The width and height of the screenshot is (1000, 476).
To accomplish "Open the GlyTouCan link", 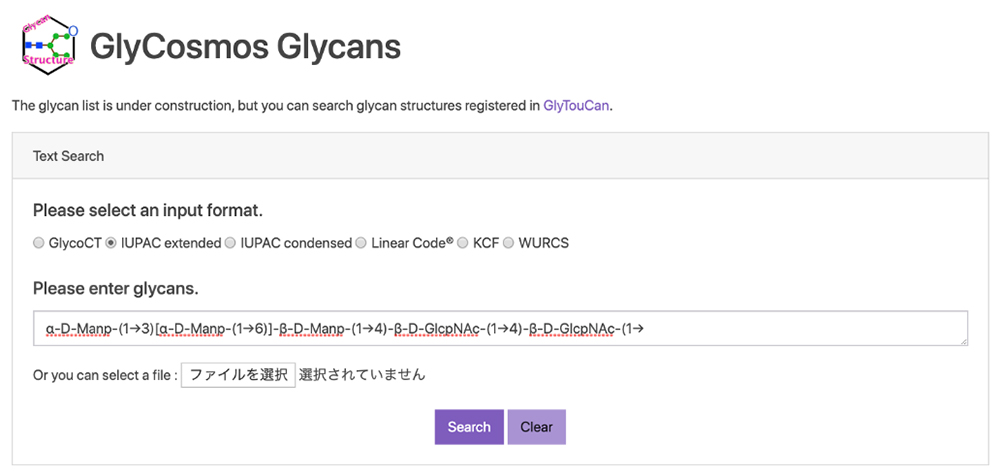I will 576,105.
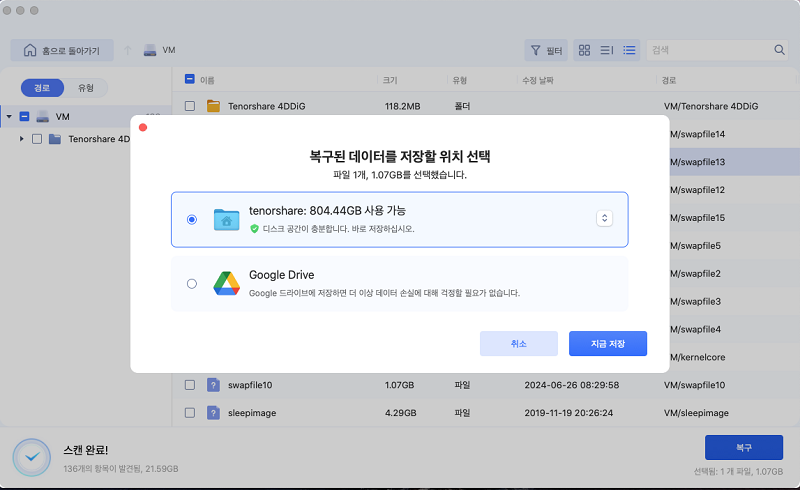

════

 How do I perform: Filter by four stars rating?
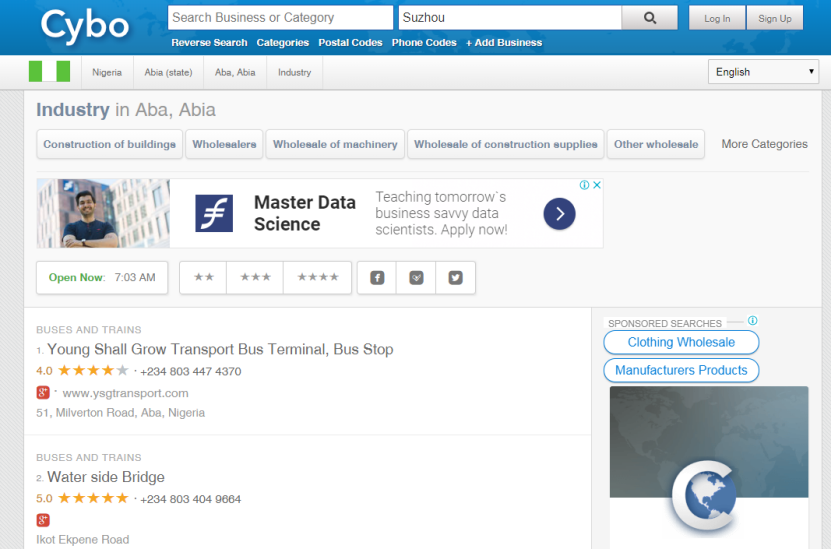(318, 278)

════

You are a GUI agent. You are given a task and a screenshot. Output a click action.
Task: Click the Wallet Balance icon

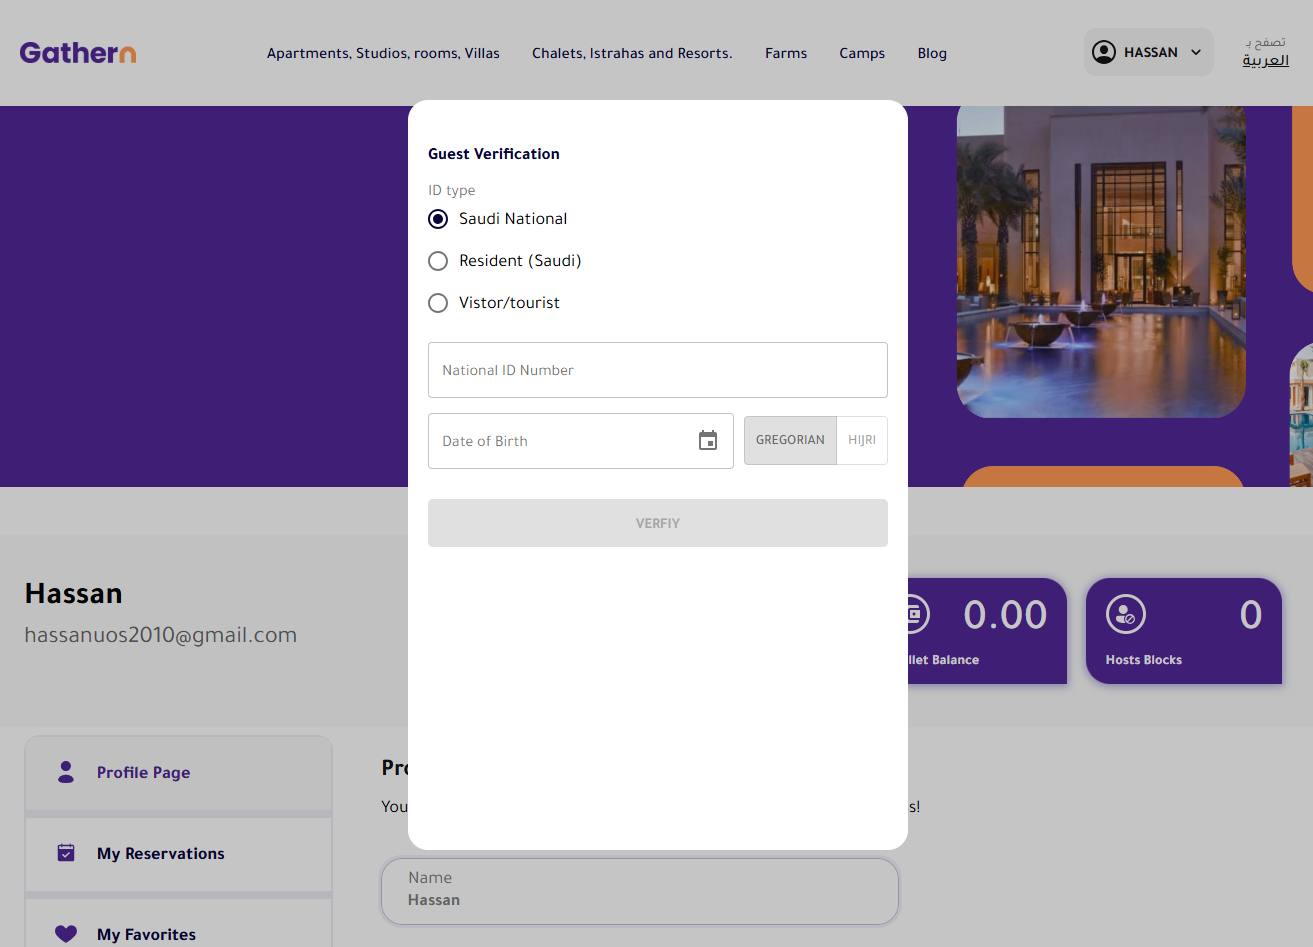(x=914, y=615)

════

Work to be completed: Scan the data for the string "screenshot" and copy each line in which it occurs.

Result of the exercise:
The width and height of the screenshot is (1000, 476).
You are a GUI agent. You are given a task and a screenshot. Output a click action.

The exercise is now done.